In our centre, whenever possible, we typically begin the management of these patients with proper prepregnancy counseling by informing our patients about the rationale for more frequent TSH testing and the need for dose adjustment. In addition, we make patients aware of the possibility of reduced thyroxin absorption with commonly used prepregnancy supplements such as iron and calcium and advise to take them separately from their thyroxin. Those who are already taking suppressive TSH therapy and are planning to get pregnant are typically advised to reduce the dose of thyroxin aiming for a TSH in the range of 0.5–2.5 mIU/L. Upon confirmation of pregnancy, the dose is increased by an additional two tablets each week if TSH is ≥1.5 mIU/L and by one tablet if TSH is <1.5 mIU/L. Serum TSH levels are checked every 4–6 weeks and the dose adjusted to achieve and maintain TSH in the range of 0.5–2.5 mIU/L during pregnancy.

3.4. Followup of Thyroid Cancer during Pregnancy

Most pregnant women with low-risk DTC require little more than routine TSH monitoring and periodic clinical examination during pregnancy.
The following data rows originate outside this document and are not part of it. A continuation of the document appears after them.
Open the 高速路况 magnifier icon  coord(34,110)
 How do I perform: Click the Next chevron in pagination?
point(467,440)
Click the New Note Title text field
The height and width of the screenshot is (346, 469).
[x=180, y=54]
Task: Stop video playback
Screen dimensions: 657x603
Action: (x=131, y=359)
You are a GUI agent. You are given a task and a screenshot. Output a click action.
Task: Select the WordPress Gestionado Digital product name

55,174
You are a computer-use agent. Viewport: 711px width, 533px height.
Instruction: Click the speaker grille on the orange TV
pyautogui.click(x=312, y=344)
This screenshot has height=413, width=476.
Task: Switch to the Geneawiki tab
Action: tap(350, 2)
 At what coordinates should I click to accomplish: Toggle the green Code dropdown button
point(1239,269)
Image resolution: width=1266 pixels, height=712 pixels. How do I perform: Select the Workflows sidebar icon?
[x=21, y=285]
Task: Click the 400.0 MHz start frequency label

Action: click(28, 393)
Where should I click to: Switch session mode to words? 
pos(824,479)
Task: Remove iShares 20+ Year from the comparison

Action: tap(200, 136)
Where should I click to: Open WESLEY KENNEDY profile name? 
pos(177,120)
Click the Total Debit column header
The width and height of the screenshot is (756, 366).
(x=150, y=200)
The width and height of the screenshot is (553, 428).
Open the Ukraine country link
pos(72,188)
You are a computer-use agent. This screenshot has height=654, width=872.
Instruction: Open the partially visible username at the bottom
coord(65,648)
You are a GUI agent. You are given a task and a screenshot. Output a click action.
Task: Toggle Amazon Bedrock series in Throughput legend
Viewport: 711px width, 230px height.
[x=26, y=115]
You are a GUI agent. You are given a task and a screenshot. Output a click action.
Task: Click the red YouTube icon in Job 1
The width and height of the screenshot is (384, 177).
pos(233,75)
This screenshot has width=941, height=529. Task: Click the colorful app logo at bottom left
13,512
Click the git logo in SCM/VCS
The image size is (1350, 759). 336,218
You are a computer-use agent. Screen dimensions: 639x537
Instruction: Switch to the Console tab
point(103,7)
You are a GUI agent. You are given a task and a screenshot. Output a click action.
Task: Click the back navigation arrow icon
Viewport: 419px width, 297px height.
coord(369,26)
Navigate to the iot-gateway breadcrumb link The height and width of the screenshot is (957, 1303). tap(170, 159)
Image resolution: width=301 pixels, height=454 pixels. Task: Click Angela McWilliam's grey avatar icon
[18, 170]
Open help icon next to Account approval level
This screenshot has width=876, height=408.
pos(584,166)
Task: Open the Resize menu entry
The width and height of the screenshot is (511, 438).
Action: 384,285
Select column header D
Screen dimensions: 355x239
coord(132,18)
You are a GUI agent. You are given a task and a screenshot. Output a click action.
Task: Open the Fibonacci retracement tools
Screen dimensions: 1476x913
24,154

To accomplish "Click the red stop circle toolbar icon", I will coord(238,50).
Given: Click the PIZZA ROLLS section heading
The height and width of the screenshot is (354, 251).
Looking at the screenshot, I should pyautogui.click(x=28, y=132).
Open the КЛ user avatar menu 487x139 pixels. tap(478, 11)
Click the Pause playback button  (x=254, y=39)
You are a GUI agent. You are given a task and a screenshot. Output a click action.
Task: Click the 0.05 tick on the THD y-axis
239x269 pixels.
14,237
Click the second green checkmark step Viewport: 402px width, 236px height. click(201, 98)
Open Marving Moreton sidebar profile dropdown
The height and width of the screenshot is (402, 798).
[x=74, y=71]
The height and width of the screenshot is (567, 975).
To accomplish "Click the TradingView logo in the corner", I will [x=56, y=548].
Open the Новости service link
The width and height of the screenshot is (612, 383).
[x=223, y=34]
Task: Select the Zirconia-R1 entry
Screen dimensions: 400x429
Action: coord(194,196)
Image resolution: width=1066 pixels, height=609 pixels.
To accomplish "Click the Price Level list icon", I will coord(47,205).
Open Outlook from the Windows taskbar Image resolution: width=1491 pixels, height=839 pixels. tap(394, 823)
Radioactive iodine scan or stimulated thyroglobulin (Tg) estimation through either thyroid hormone withdrawal or recombinant TSH (Thyrogen) is not justifiable in pregnancy. Several studies have reported that although serum Tg levels can vary significantly during each trimester, the overall values remain well within the normal nonpregnant range [3436].

In our centre, we devise our followup strategy for such patients based on their risk factors. Pregnant women with low-risk DTC who were regarded free of disease prior to pregnancy, aside from their thyroxin dose adjustment, are followed on a three monthly (once in each trimester) basis with an unstimulated Tg, and a thorough neck examination is conducted at each visit. Those women who have high-risk DTC or had documented recurrence of DTC prior to pregnancy are followed more rigorously on a three monthly basis with unstimulated Tg and neck ultrasonography. Normal reference ranges for serum Tg are irrelevant for followup of such patients, and decision regarding cancer progress is based on their prepregnancy Tg levels as well as ultrasonography findings.

4. The Role of Multidisciplinary Team in Management of Thyroid Cancer

Outside specialist centers, DTC patients have traditionally been managed by a variety of specialties which leads to an inconsistent and fragmented care, borne out by several studies from various centers [3739]. Patient surveys have also confirmed poor and inconsistent coordination of thyroid cancer care among different caregivers [40]. Over the past decade, several centers of excellence have developed models of multidisciplinary teams comprising surgeons, radiologists, pathologists, endocrinologists, and allied specialists to deliver coordinated care within hospitals which ensures that each individual patient gets appropriate treatment decision made by a team of experts [41]. In our centre, all DTC patients (including pregnant females) are assessed and followed by a team of specialists including a surgeon, an endocrinologist, a radiation oncologist, a dietitian, specialist nurses and, in case of pregnant women, the team works closely with an obstetrician and gynecologist. In our opinion, pregnant women with DTC should ideally be referred to a specialist centre but, in the absence of such facility, management decisions should be made through close cooperation of all caregivers and the patient.